There's no timetable for his return.

"I feel progress every week," said Hasek, who added he may try skating with equipment in the coming days. "I feel much better, but not close to being back in the game."

Tickets for the Korey benefit, which will include live and silent auctions, are $25. Call 847-0783 or e-mail:


Another benefit is taking place with every team across the league this weekend. After TPS equipment company director Brad Janson had a chat with Wayne Gretzky, they spearheaded "Tribute to Hockey Moms," which benefits the fight against breast cancer.

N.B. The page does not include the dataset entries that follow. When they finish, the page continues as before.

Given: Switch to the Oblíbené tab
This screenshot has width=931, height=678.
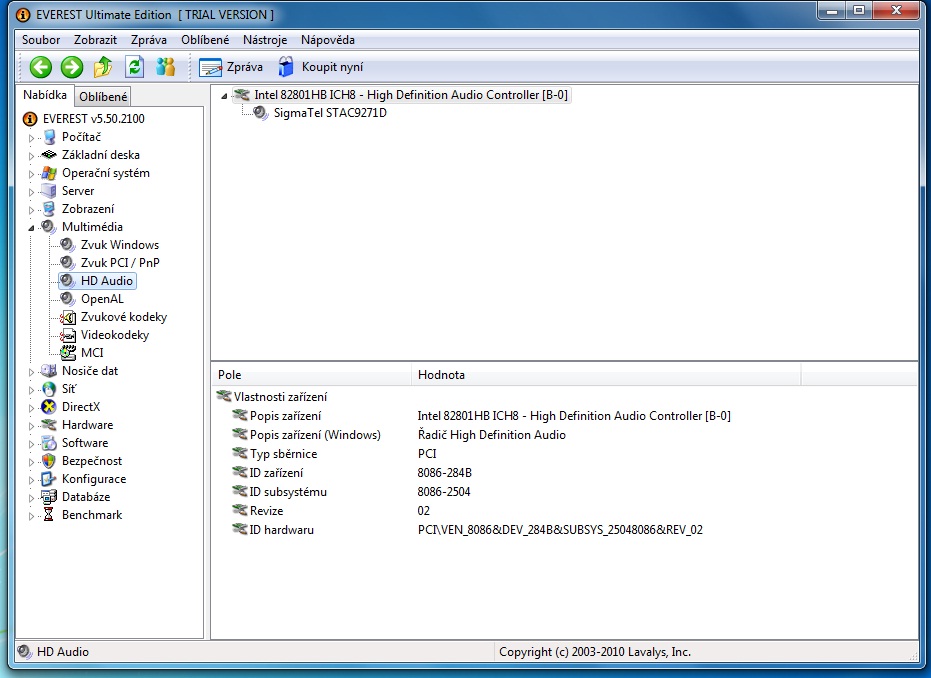Looking at the screenshot, I should point(103,97).
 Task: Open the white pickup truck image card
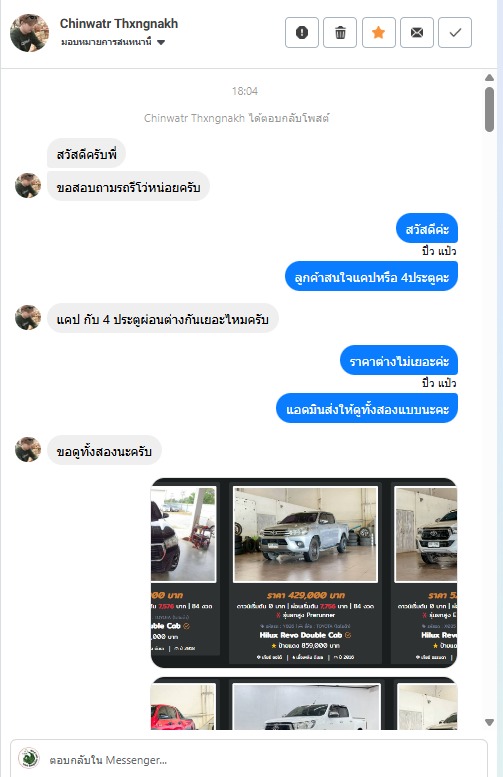pyautogui.click(x=306, y=705)
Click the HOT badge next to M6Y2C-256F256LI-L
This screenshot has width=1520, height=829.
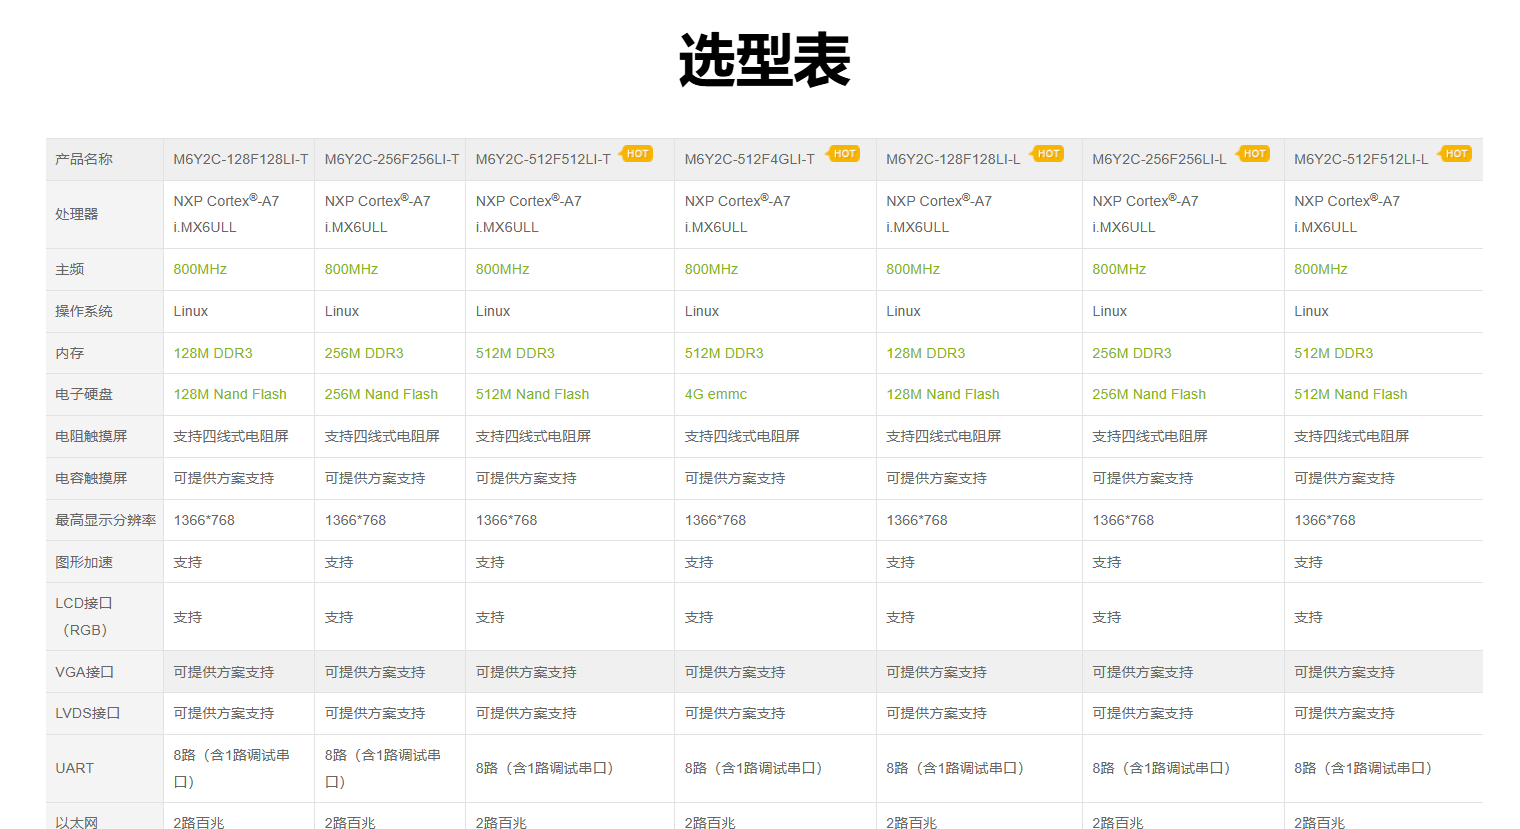click(x=1254, y=154)
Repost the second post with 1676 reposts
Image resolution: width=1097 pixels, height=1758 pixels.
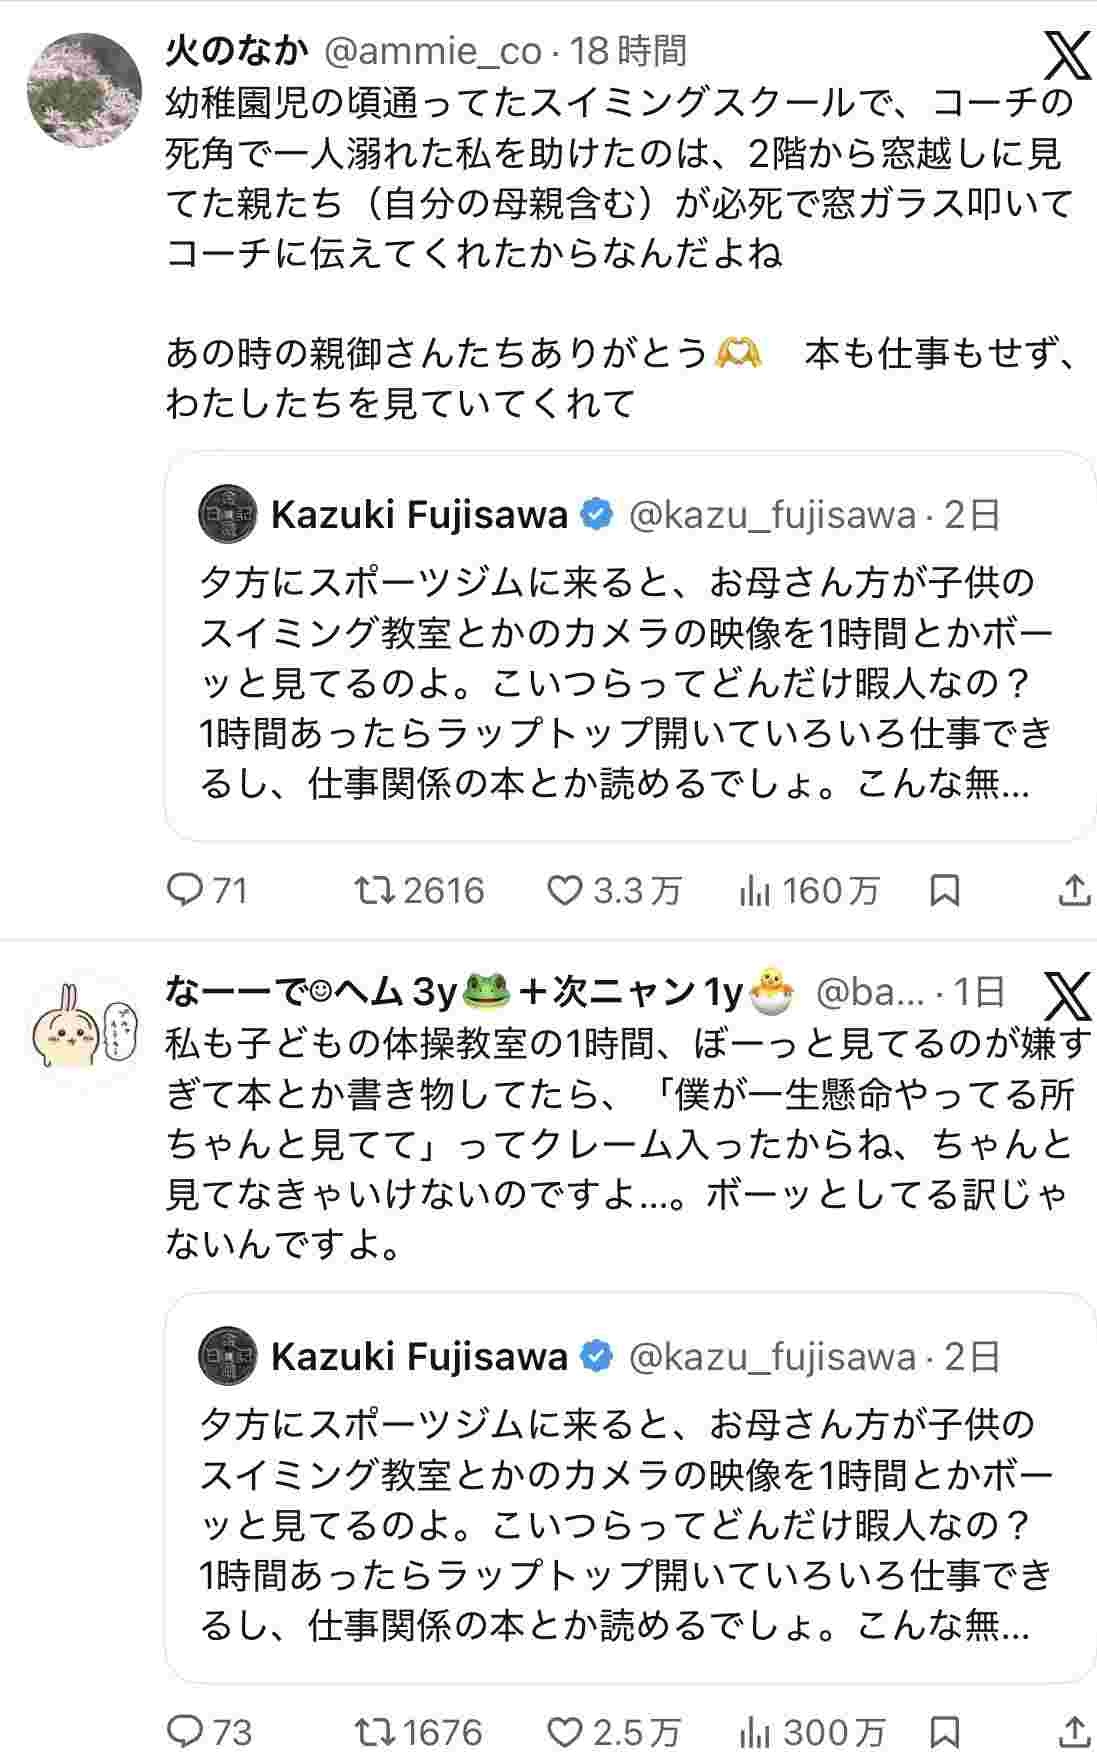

TPS created pink sticks for its players, and guys who use other brands joined in by painting their sticks pink and adding the breast cancer ribbon logo. The players, including at least 13 Sabres and a dozen Senators, used the sticks at the morning skate and during warm-ups, and some used them during the game. The sticks will be auctioned at local and national fund-raisers.

"The response to this project by the NHL players has been overwhelming," Janson said. "They are all very receptive and excited to do this for their moms and for breast cancer research, and TPS Hockey is proud to support this tribute."